■ ABOUT THIS EXERCISE ■
Please copy out the entries below exactly, beginning with the line that contains "At what coordinates should I click to accomplish: Tap" and ending with the line that contains "You are a computer-use agent. The", and include nothing outside that span.

■ MATERIAL SHOWN ■

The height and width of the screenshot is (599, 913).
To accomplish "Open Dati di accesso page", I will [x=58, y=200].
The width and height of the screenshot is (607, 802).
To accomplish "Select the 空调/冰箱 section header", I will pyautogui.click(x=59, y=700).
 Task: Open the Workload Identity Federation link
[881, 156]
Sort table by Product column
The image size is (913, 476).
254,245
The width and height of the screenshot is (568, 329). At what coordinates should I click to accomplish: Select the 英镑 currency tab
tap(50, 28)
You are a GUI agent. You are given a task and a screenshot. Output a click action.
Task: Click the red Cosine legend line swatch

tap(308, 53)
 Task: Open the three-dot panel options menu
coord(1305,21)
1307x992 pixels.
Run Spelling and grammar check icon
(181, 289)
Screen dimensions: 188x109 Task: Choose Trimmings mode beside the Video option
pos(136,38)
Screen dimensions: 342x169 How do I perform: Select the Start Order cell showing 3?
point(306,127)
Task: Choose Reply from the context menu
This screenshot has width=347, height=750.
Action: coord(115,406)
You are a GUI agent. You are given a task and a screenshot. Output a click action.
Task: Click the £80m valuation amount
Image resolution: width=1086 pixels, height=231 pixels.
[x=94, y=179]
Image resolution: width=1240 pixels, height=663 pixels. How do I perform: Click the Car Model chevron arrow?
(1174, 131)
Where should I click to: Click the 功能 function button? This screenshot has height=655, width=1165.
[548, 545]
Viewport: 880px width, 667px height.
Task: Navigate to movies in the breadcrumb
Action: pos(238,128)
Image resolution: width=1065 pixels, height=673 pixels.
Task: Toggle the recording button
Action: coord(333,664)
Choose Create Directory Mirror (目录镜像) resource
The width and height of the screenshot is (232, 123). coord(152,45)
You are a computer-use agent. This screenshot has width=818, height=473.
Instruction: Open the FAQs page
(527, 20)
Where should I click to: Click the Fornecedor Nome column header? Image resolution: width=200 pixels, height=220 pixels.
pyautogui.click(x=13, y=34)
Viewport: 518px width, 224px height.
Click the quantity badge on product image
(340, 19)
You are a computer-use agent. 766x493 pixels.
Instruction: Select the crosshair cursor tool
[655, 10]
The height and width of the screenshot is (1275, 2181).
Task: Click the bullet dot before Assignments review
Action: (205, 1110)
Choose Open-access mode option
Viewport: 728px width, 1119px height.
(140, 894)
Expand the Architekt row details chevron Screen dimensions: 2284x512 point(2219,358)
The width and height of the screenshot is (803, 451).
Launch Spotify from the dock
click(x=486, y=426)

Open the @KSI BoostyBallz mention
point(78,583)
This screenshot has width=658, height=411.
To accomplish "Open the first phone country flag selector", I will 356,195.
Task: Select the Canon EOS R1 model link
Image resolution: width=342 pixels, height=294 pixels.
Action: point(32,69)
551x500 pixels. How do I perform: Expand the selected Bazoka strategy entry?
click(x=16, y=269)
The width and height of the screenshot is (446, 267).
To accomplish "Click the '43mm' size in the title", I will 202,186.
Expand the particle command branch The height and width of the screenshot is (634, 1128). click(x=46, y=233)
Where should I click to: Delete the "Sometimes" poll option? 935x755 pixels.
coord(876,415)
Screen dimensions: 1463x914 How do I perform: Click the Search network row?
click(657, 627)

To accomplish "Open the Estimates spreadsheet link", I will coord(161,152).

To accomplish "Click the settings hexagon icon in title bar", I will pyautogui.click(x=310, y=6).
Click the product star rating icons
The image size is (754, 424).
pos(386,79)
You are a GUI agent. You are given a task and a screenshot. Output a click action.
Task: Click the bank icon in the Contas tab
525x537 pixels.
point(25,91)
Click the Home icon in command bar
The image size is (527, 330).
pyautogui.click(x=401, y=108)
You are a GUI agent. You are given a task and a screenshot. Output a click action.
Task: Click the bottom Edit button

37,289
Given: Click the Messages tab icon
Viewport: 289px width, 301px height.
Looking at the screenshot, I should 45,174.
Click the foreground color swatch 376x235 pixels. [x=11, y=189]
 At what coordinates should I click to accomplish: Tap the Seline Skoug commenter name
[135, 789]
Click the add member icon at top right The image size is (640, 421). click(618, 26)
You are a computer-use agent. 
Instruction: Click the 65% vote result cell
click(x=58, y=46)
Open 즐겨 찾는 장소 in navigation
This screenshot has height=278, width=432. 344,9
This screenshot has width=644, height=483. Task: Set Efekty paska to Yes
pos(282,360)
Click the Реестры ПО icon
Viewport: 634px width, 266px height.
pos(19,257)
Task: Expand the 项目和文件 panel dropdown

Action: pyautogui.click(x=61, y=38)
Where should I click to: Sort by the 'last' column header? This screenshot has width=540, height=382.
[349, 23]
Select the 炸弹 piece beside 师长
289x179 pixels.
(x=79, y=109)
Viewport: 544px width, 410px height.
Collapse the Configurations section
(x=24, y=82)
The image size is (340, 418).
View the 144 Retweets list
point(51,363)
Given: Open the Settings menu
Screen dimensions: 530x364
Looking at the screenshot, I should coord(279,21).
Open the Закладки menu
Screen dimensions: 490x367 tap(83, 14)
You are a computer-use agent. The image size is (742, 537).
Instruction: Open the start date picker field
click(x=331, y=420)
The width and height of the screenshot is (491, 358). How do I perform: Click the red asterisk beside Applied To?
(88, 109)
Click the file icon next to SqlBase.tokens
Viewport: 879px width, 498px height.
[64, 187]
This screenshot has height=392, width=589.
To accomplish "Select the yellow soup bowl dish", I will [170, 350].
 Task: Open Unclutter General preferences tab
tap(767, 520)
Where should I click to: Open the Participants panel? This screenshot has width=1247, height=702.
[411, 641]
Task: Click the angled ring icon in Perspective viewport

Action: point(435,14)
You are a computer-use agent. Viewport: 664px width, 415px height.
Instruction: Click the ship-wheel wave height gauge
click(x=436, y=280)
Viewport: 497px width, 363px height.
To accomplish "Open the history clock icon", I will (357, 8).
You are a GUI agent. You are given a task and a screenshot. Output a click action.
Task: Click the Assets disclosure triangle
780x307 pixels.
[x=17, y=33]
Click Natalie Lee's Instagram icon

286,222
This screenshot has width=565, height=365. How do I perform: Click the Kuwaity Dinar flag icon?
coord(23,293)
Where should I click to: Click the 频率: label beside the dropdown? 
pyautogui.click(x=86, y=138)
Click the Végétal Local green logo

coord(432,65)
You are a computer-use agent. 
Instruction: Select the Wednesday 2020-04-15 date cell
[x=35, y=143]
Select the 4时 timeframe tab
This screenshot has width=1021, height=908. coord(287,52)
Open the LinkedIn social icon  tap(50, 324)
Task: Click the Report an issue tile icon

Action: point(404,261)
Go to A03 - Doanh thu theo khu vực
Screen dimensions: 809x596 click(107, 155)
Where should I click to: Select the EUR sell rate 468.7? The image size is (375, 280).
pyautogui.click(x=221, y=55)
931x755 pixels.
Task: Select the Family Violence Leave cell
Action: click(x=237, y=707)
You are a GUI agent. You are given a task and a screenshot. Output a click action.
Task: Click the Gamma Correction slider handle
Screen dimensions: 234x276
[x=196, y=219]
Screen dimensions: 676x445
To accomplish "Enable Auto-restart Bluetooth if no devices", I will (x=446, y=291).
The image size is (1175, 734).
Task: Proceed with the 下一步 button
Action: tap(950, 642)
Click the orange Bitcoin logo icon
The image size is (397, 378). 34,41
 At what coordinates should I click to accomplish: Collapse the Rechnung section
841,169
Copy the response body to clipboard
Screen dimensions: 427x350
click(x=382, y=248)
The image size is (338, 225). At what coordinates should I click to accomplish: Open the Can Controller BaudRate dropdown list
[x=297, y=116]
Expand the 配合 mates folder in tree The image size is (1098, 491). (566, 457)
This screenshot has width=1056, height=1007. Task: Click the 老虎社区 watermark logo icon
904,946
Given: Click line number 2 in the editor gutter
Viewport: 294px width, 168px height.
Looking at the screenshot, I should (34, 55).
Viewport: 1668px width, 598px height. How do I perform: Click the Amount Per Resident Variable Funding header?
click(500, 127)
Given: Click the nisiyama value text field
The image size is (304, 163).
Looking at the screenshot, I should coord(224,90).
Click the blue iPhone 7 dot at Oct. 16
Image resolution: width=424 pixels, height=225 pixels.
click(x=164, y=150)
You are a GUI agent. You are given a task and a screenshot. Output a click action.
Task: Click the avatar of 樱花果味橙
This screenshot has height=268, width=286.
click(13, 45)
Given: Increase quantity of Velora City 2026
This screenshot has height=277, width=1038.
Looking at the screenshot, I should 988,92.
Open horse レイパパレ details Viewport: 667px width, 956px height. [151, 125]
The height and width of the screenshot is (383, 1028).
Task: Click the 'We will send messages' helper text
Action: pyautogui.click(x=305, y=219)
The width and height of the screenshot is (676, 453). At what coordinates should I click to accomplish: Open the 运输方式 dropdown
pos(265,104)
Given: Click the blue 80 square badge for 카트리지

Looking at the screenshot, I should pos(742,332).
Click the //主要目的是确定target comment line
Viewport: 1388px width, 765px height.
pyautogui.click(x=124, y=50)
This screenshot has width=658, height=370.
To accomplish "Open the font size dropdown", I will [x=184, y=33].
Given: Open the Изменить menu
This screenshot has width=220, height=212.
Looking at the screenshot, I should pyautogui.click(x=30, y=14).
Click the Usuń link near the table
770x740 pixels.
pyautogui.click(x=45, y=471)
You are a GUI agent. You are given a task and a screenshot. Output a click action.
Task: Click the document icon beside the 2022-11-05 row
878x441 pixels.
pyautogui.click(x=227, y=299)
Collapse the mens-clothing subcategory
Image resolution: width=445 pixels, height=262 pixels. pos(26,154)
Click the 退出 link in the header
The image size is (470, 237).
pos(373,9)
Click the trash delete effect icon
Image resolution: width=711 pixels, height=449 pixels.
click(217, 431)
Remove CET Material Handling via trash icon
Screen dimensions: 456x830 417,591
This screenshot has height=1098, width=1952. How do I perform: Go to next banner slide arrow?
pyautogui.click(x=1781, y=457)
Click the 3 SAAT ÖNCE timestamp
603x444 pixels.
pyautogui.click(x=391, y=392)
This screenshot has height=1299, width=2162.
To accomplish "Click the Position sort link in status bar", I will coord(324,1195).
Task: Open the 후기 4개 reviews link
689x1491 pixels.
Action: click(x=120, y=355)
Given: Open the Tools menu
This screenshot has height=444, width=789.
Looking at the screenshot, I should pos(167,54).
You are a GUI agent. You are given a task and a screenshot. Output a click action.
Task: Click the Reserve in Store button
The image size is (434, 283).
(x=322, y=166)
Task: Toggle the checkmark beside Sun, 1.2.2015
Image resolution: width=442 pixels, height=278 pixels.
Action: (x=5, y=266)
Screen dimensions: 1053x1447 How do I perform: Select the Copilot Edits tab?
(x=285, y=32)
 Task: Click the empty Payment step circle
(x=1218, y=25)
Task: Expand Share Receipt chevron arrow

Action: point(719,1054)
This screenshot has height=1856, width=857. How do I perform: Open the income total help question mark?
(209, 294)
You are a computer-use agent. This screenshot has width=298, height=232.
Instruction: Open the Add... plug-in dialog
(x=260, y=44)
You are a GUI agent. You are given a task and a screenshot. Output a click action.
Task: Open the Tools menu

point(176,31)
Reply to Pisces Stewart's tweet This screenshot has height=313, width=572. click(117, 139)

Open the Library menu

■ REPLY TO THE TASK ■
 At what coordinates should I click to accomplish: Tap the Seline Skoug commenter name
[135, 789]
Click the add member icon at top right The image size is (640, 421). click(618, 26)
You are a computer-use agent. 
Instruction: Click the 65% vote result cell
click(x=58, y=46)
Open 즐겨 찾는 장소 in navigation
This screenshot has height=278, width=432. 344,9
This screenshot has width=644, height=483. Task: Set Efekty paska to Yes
pos(282,360)
Click the Реестры ПО icon
Viewport: 634px width, 266px height.
pos(19,257)
Task: Expand the 项目和文件 panel dropdown

Action: pyautogui.click(x=61, y=38)
Where should I click to: Sort by the 'last' column header? This screenshot has width=540, height=382.
[349, 23]
Select the 炸弹 piece beside 师长
289x179 pixels.
(x=79, y=109)
Viewport: 544px width, 410px height.
Collapse the Configurations section
(x=24, y=82)
The image size is (340, 418).
View the 144 Retweets list
point(51,363)
Given: Open the Settings menu
Screen dimensions: 530x364
Looking at the screenshot, I should coord(279,21).
Open the Закладки menu
Screen dimensions: 490x367 tap(83, 14)
You are a computer-use agent. The image size is (742, 537).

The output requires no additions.